The shift towards a carbon-neutral sustainable society necessitates significant advances in clean and renewable energy worldwide. Ocean currents, characterized by substantial and stable kinetic energy, play a crucial role in accelerating the adoption of this goal. However, there is limited research addressing the optimization of site selection for ocean current power generation. This study makes three key contributions. First, it highlights the optimization of site selection for power generation, with the Kuroshio off the southeastern coast of Taiwan emerging as a highly promising area with substantial potential for harnessing ocean current energy. Second, NOAA drifters, shipboard ADCP transects, and a bottom-mounted mooring each register near-surface speeds 25–35 % higher than co-located HYCOM+NCODA model simulations, indicating that the model underestimates the Kuroshio power resource southeast of Taiwan by approximately 70 %. This finding underscores the importance of continued efforts to improve observational techniques and model resolution, as a comprehensive understanding is critical for effectively utilizing ocean currents as a sustainable energy source.

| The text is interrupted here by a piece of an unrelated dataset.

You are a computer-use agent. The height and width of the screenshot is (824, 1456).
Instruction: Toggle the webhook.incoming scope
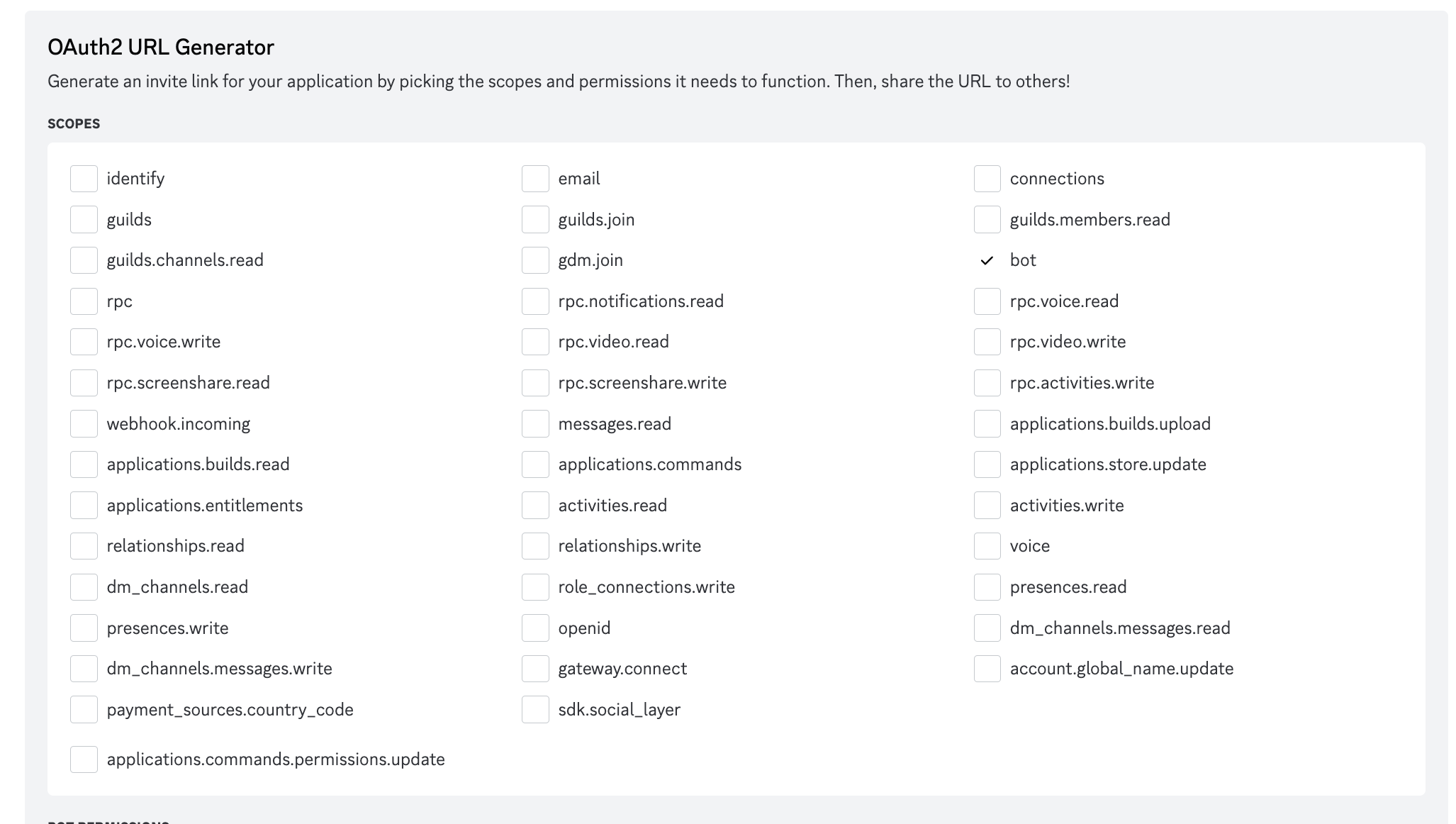84,424
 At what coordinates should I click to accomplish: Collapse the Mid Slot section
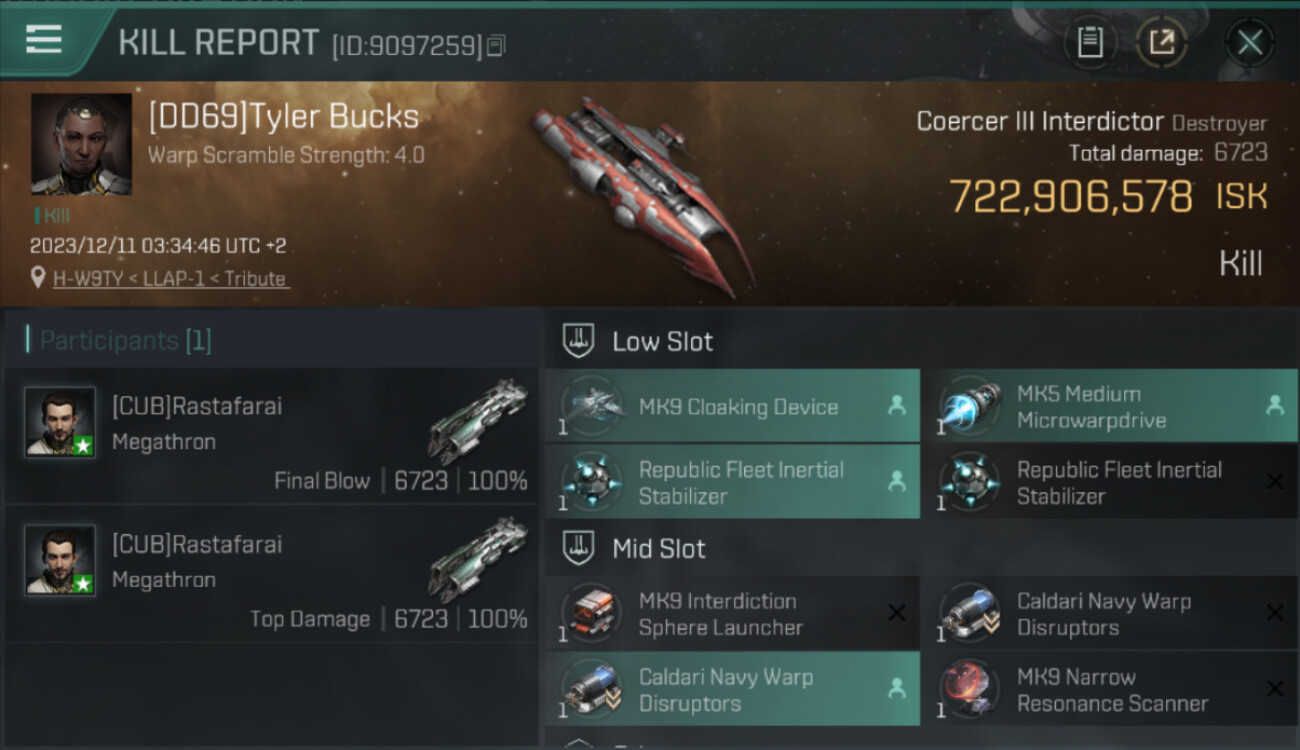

Finally, the study quantifies a strong empirical relationship between flow velocity and turbine capacity factor, enabling initial estimates of energy output and levelized cost of energy (LCOE) for the preferred site.

Suggested Citation

  • Chang, Yu-Chia & Wu, Chau-Ron & Chu, Peter C. & Wang, You-Lin & Centurioni, Luca R. & Chen, Guan-Yu & Tseng, Ruo-Shan, 2025. "Underestimated Kuroshio power and its potential sites off Southeast Taiwan," Applied Energy, Elsevier, vol. 396(C).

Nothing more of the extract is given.